• _Consigna 1_:
Según el texto sobre los costos de la inflación, ¿cuánto tiempo lleva la Argentina lidiando con la inflación?
• _Consigna 2_:
Resume en menos palabras el párrafo del texto sobre los costos de la inflación que empieza con "La Argentina lleva cómodamente medio siglo" y conserva sus datos principales.

• _Texto mostrado_:
<<<<

Revisitando los costos de la inflación

Revisitando los costos de la inflación

El autor expone los costos económicos y sociales que conllevan los distintos tipos de inflación y su caracterización para el caso de la Argentina durante las últimas décadas. 

| Por Pablo J. Mira |

Introducción 

La Argentina lleva cómodamente medio siglo lidiando con la inflación, y a esta altura hablar sobre sus costos parece redundante. Sin embargo, la relación entre inestabilidad de precios y pérdida de bienestar no siempre es transparente, en buena medida porque el propio fenómeno de la inflación es confuso y difícil de asimilar.

>>>>

• _Bloque de datos_:
<<<<

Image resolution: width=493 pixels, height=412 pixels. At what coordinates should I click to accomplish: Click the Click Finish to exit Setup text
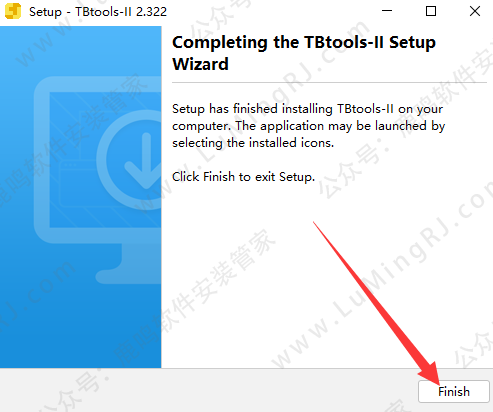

>>>>

• _Respuesta del ejercicio 1_:
Cómodamente medio siglo.

• _Respuesta del ejercicio 2_:
Tras medio siglo de inflación en la Argentina, hablar de sus costos parece redundante. Aun así, el vínculo entre inestabilidad de precios y pérdida de bienestar no siempre es claro, sobre todo porque la inflación es un fenómeno confuso y difícil de asimilar.